A recomendação genérica que fazemos será a de que se diversifique a carteira de investimento de ativos de baixo risco.
- Sim, ter mais algum capital fora do sistema financeiro pode fazer sentido, seja com reserva no ‘colchão’, seja num cofre bancário.
- Sim, deter alguma parte da poupança em outras moedas ou valores pode fazer sentido, escolhendo criteriosamente o investimento e tendo consciência de que há sempre risco inerente (cambial, roubo, etc).
- E sim, há incentivos também muito fortes internos e externos para que não se instale a desconfiança generalizada entre os cidadãos face ao sistema financeiro pelo que apesar de mais arriscado, ter o dinheiro depositado no banco e a gerar um rendimento real positivo como acontece agora em Portugal continua a ser uma opção de poupança legítima e defensável. Pelo sim, pelo não, ponha alguns ovos noutros cestos, mas não deite a opção dos depósitos bancários para o lixo das suas opções de aforro.
Bons negócios!
É o descalabro total! NUNCA MAIS alguém vai ter confiança no sistema e a Europa vai-se apagar lentamente até à sufocação final!
Minha rica Suiça!!
Não será precoce estarmos a alarmar com uma situação que:
– não está ainda definida, até podendo os depositos até 100 mil euros serem isentos dessa taxa
– passou-se num país que é um caso especial
– já foi confirmada que não acontecerá em Portugal.

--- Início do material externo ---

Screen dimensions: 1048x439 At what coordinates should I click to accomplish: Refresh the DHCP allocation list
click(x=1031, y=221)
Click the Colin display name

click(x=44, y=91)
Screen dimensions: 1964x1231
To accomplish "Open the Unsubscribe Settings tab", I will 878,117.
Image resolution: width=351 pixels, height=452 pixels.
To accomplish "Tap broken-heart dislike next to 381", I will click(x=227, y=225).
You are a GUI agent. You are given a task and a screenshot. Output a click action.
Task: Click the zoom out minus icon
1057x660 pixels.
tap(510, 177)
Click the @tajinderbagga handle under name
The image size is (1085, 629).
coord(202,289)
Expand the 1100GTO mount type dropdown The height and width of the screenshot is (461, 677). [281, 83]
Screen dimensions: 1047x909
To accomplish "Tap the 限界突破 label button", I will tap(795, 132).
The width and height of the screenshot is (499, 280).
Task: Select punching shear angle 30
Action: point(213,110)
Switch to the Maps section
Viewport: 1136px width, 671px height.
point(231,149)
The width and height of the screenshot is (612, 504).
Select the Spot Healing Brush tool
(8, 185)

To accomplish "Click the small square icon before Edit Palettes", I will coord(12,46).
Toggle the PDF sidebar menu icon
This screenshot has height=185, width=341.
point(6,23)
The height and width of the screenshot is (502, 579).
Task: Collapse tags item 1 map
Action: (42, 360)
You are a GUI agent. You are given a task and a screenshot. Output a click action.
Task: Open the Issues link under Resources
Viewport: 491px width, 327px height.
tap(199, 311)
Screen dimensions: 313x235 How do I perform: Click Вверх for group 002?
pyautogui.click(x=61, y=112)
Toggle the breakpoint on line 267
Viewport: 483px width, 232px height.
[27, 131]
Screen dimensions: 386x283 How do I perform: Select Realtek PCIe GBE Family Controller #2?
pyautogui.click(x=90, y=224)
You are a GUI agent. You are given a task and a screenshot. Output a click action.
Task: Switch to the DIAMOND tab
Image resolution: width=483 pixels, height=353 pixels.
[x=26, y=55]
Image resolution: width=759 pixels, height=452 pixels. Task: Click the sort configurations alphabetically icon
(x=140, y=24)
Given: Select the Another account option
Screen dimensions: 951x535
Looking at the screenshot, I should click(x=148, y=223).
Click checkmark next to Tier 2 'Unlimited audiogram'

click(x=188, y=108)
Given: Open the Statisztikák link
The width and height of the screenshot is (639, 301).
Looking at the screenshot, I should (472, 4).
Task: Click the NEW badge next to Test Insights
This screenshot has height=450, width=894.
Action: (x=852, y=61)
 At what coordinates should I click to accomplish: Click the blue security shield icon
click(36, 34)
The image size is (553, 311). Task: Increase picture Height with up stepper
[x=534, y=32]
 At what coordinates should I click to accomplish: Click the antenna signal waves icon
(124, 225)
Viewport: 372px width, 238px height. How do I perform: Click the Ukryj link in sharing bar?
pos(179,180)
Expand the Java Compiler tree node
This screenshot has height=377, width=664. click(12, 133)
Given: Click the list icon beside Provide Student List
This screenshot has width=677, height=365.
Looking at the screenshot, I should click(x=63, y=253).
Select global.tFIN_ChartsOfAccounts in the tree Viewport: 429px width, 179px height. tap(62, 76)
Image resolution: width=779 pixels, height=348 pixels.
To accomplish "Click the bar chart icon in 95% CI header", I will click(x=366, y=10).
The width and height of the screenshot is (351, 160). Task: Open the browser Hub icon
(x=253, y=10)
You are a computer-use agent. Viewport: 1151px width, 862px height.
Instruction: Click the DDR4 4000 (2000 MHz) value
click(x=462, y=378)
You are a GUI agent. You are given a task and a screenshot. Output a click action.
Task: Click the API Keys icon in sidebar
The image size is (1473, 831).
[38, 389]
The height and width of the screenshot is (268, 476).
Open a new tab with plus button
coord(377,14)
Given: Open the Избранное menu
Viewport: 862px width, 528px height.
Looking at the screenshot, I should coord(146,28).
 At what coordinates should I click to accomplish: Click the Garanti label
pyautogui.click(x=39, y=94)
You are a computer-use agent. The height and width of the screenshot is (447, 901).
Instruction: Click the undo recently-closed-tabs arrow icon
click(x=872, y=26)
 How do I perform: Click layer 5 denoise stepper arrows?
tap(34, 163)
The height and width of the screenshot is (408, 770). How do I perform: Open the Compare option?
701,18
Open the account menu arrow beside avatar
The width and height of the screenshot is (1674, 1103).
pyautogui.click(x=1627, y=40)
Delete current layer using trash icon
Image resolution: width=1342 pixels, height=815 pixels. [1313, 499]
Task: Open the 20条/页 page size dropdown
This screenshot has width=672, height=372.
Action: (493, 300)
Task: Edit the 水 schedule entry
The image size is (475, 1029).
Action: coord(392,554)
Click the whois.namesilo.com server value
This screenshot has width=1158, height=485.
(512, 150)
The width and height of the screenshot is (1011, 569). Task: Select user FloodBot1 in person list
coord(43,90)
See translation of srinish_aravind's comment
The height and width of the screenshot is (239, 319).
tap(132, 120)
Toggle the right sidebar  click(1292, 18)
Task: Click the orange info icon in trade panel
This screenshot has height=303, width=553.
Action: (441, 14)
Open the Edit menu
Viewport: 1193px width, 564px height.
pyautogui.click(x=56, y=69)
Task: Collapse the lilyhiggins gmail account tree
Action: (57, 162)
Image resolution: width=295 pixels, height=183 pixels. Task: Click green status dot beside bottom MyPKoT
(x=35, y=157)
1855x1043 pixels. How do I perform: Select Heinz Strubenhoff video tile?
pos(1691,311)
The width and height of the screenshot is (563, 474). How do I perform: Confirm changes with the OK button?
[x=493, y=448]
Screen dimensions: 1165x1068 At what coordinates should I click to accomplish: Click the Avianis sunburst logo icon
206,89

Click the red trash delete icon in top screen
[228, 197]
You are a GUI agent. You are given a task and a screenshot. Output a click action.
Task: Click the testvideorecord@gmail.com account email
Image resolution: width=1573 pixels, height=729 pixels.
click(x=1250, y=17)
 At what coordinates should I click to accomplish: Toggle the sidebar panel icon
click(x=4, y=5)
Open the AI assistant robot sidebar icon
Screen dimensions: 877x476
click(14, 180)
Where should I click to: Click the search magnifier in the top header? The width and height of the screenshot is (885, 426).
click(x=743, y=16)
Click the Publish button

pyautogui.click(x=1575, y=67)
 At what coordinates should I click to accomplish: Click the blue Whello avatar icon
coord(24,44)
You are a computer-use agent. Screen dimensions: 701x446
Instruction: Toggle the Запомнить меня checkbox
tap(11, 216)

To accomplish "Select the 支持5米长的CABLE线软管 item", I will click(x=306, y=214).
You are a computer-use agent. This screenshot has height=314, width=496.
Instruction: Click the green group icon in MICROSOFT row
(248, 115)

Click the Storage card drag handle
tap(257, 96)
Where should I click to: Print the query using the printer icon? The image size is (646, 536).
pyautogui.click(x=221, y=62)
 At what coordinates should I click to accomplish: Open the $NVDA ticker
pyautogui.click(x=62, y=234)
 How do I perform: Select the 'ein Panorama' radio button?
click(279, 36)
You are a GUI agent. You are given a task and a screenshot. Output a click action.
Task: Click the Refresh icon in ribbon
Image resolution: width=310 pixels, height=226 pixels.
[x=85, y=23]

Parem lá com as especulações que já há especuladores a mais neste planeta!
O que o jz diz ser especulação para nós é informação. Saber o que se está a passar incluindo o grau de incerteza associado é um direito. Aliás, se há quem esteja a introduzir incerteza em tudo isto, não é seguramente o mensageiro.
È especulação pura, caro Mapari.
Grau de incerteza?? Mas se já foi confirmado que isto é um caso único que não acontecerá cá.
Ainda nem no Chipre foi decidido o grau desta taxa e já se especula o que se poderá passar em Portugal. Tipico dos portugueses que vivem de cenários hipoteticos em vez de viverem do presente e pensar no futuro.